O zaman üzerinde çalışılan astronomi konuları şunlardı: (1)
Coğrafî astronomi (2) Güneş, Ay, gezegenler ve yıldızların görünür
hareketlerini inceleyen konum astronomisi (ilm-ül-eflak), (3) astroloji (ilm-i ahkam-ı nücum) ve (4) zaman hesapları (ilm-ül-rukat).
Doğal olarak zaman hesapları ve çoğrafi astronomi en önemliydi.
Zaman hesaplarıyla uğraşanlara "Muvakkit" denirdi. Büyük
camilerin çoğunda "Muvakkit"ler vardı. "Muvakkit"ler
medreselerde yetiştiriliyordu. Geniş anlamıyla astronomi, İslâmiyette
dinî çevrelerce pek rağbet görmezdi. Çünkü astronomi, aklî ilim
olarak islâmi ilimler gibi önemli değildi. Diğer taraftan insan
düşüncesi mahsulü oldukları için aklî ilimlerin hatalı ve hatta
zararlı olabileceğine inanılıyordu. Bu nedenle İslâmiyette fıkıh
medresesi, kelam medresesi, hadis medresesi ve sayıları az da olsa
tıp medresesi gibi bazı özel konuların öğretildiği medreseler
vardı. Fakat astronomi gibi aklî ilim dedikleri özel dallarda öğretim
yapan medreseler yoktu. Astronomi bilgisinin yayılması ve nesilden
nesile geçmesi daha çok diğer aklî ilimlerde olduğu gibi özel
ders ve kişisel çalışmalarla oluyordu. Böylece astronomlar özel
ders vererek çıraklık usulüyle yeni astronomlar yetiştiriyorlardı.

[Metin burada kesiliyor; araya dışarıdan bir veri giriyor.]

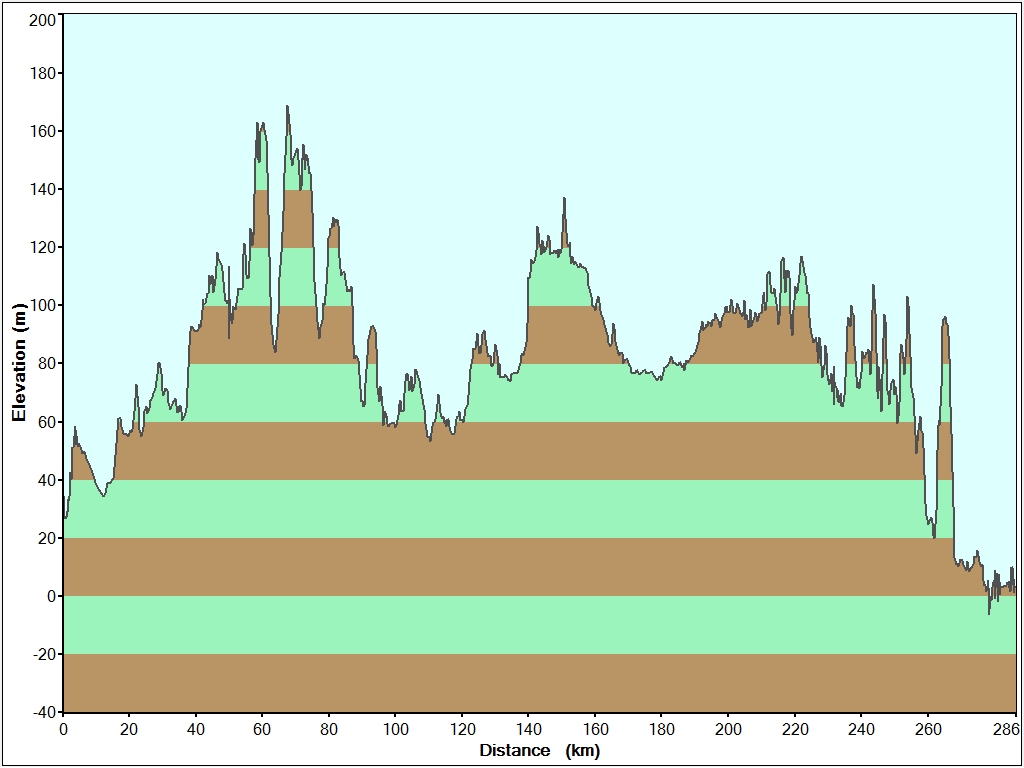Select the lowest dip below zero near 278 km
Screen dimensions: 1024x768
click(x=989, y=612)

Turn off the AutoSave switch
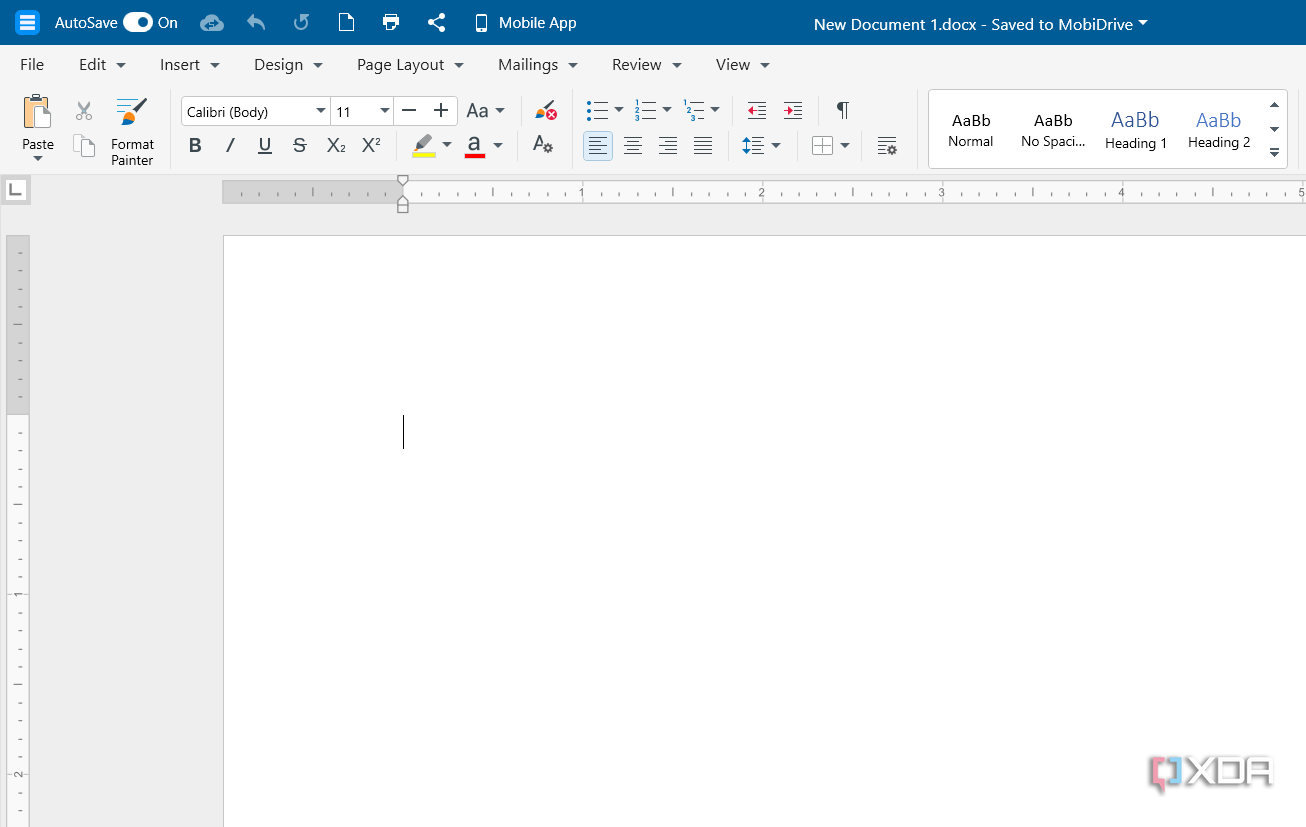point(137,22)
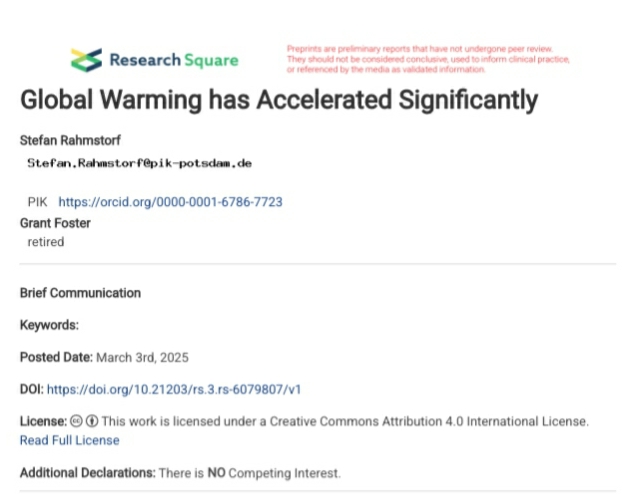Click the Stefan.Rahmstorf@pik-potsdam.de email address

click(x=139, y=162)
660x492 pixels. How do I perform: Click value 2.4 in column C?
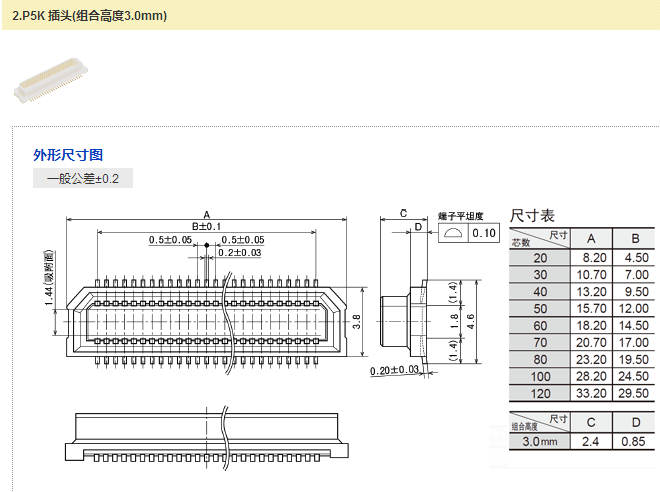click(x=591, y=441)
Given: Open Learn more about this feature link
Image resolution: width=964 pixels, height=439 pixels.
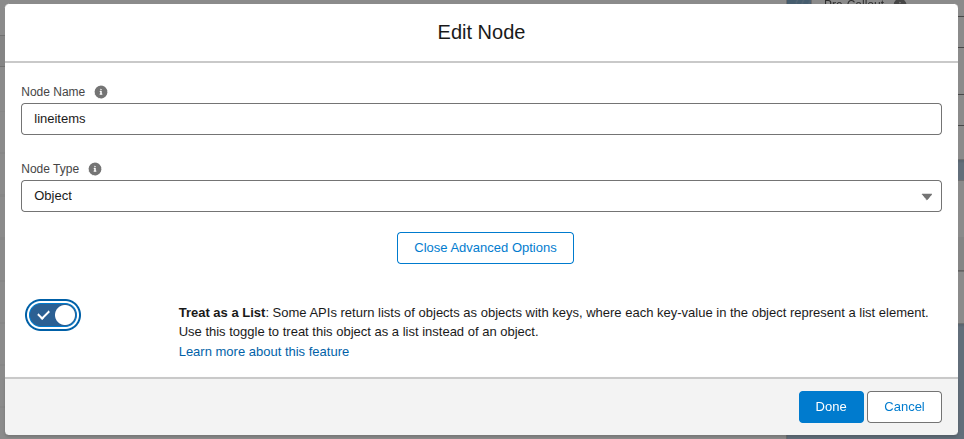Looking at the screenshot, I should 264,352.
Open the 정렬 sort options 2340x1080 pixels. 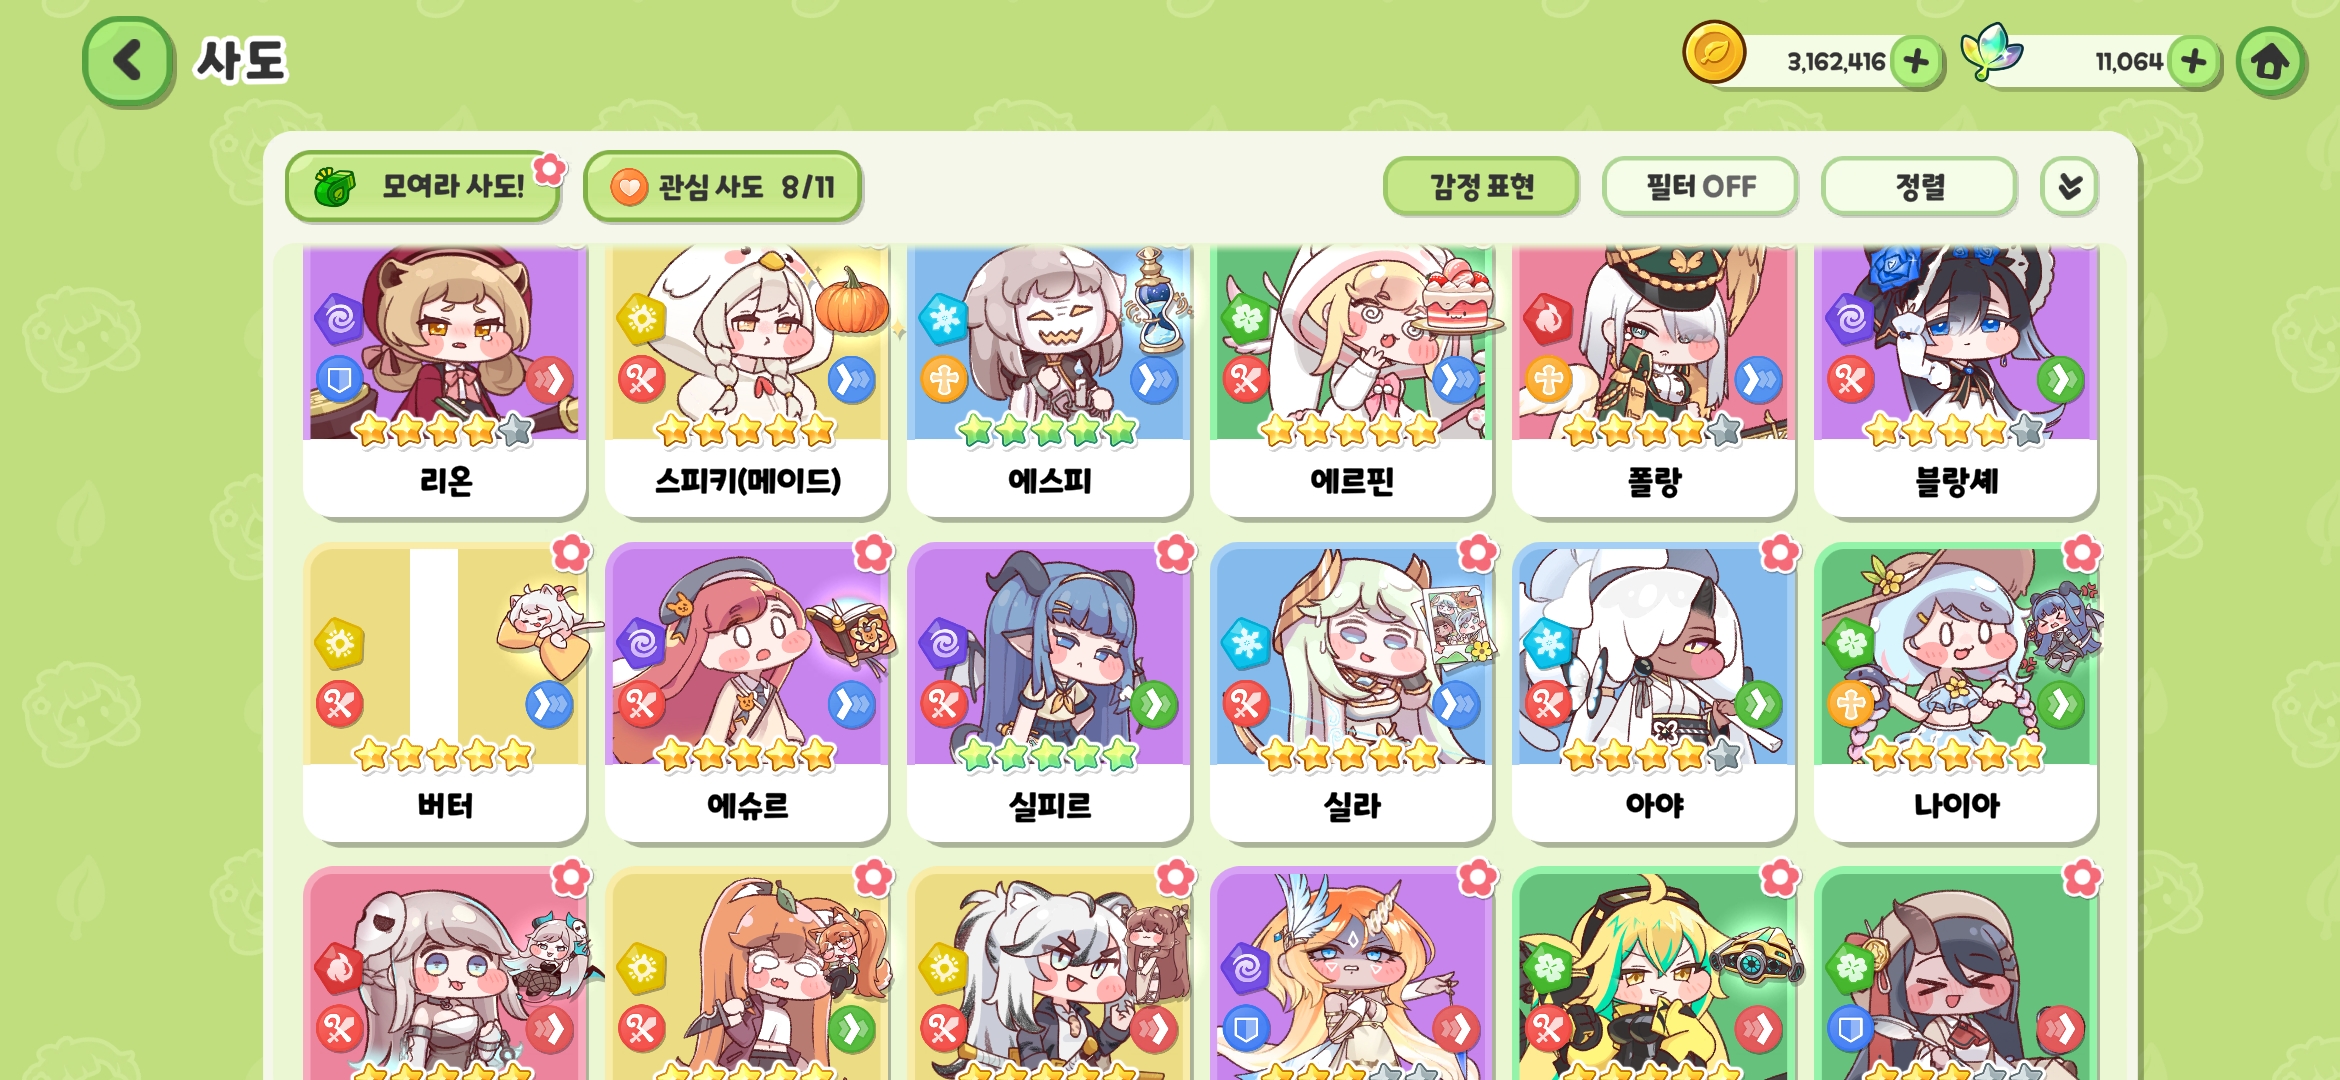(1919, 186)
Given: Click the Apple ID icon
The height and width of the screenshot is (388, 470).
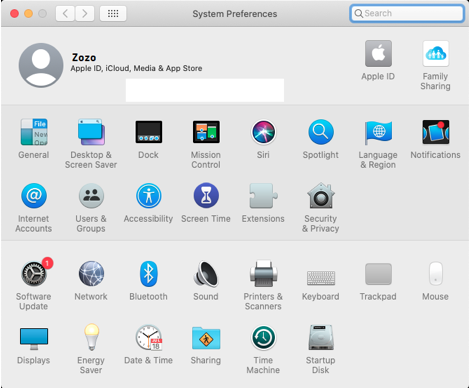Looking at the screenshot, I should [x=378, y=54].
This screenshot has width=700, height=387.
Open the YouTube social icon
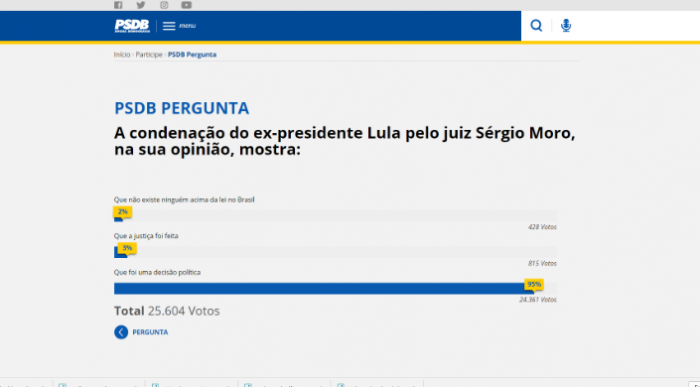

Genelde değer verilmeyen astronomi çalışmalarına İslâmiyette
takınılan tavır her zaman ve her yerde aynı olmamıştır. Örneğin
Fatih Sultan Mehmed'in İstanbul'da açtığı medreselerde, matematiğin
yanında astronominin de okutulduğu bilinmektedir. İslâm
astronomları evren modeli olarak Ptolemy (Batlamyus) modelini esas
kabul edip yaptıkları gözlemler sonucu bu modelde küçük değişiklikler
yapmışlardı. Ay'ın hareketine dayalı bir takvim kullanmışlardır.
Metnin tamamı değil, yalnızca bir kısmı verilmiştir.